I film scaricati sulla memoria del computer (circa 1 gigabyte di spazio), attraverso il sito Movielink di cui le major sono proprietarie congiunte, potranno essere copiati su dvd. Ma i dischetti, a causa di un codice di protezione voluto dagli studios, non potranno essere inseriti nei lettori dvd collegati alle tv. Potranno, insomma, essere visti solo sullo schermo del computer. Quanto ai costi, ufficialmente i film avranno lo stesso prezzo, online e nei negozi. Ma mentre i dvd sono venduti poi a prezzi ridottissimi dalle grandi catene, su internet non ci saranno sconti.
“Discriminazioni” anche sul piano dei contenuti.

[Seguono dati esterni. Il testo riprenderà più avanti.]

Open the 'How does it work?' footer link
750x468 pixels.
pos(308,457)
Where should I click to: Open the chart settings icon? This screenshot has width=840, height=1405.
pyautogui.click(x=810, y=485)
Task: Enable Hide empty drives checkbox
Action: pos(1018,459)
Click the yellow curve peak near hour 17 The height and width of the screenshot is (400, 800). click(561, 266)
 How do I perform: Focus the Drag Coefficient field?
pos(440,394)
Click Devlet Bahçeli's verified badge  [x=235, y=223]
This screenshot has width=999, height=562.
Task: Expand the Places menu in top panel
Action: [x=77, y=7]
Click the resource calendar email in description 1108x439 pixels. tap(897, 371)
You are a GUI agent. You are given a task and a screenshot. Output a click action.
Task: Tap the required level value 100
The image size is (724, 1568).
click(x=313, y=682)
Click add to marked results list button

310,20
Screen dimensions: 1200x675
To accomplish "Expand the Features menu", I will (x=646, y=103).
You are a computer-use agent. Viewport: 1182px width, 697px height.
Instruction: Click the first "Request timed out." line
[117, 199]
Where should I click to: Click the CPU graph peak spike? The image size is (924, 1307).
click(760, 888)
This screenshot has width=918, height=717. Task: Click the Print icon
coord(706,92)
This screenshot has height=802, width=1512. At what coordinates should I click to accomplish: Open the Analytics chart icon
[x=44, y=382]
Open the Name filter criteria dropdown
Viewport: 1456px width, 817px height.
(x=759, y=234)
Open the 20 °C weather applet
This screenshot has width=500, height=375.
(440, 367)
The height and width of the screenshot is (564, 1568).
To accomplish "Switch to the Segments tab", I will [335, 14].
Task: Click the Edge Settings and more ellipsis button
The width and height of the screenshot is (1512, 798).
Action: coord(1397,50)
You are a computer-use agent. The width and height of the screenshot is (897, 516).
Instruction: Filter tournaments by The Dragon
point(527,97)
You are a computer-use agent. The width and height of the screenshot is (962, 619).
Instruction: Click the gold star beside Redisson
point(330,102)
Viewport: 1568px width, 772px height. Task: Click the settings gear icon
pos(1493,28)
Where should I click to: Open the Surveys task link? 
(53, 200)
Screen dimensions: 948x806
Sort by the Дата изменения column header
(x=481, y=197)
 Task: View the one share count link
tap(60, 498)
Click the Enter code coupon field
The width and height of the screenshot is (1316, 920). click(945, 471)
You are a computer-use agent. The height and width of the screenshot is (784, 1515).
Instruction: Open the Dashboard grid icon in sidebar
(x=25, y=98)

I titoli acquistati sulla Rete, infatti, non avranno gli extra, cioè i contenuti speciali che hanno contribuito a fare la fortuna del mercato dei dvd. Per scaricare i film online ci vorrà, anche nel caso di collegamenti superveloci, almeno un’ora di tempo. Ma i consumatori potranno cominciare a vedere il film sul computer pochi minuti dopo l’inizio del downloading (senza dover aspettare la conclusione della operazione). Sarà possibile trovare su internet anche film classici, a prezzi molto inferiori.
[via Repubblica.it]


3 Commenti to “Dal cinema al DVD in soli 45 giorni”

  1. 1
    LG ha detto

    L’intera questione di accordi che girano attorno a Movielink è interessante (c’e’ un modo per almeno vedere il sito?) ma come al solito le note stampa stuzzicano solo la curiosità, se non l’hai notato c’e’ un pezzo abbastanza interessante (e con altri link) su CinemaTech. La sola questione che costino più cari dei dvd mi sembra di un alro mondo, però.

  2. 2
    Antonio Troise ha detto

    Io cmq non credo che il metodo di Movielink (il cui sito risulta essere molto scarno tutt’ora) avrà mai molto successo. L’unico vantaggio personale che ne traggo è che ora potrò affittare i dvd di un film appena 45 giorni dopo l’uscita degli stessi al cinema. Il che lo trovo molto utile anche per abbattere la pirateria di frontiera.

  3. 3
    LG ha detto

    Ma per abbattere la pirateria è necessario un crollo dei prezzi ed una maggiore duttilità del prodotto offerto. E dovrebbe essere world-wide (io non riesco ad entrare nel sito, come nascondo la mia europeitudine?). Aggiungerei che gli esperimenti fatti fin qui con distribuzioni molto vicine di teatri ed edizione in dvd (penso a Bubble di Soderbergh, ad esmepio) non ha fruttato molto, anzi, è stata percepita come una svendita di un prodotto di cui non fidarsi. La pirateria (in certe forme e paradossalmente) e la distanza dei formati di distribuzione invece _creano_ un pubblico, delle aspettative, etc. poi io sto su un 56k quindi..ahem.. è come l’uva aberba.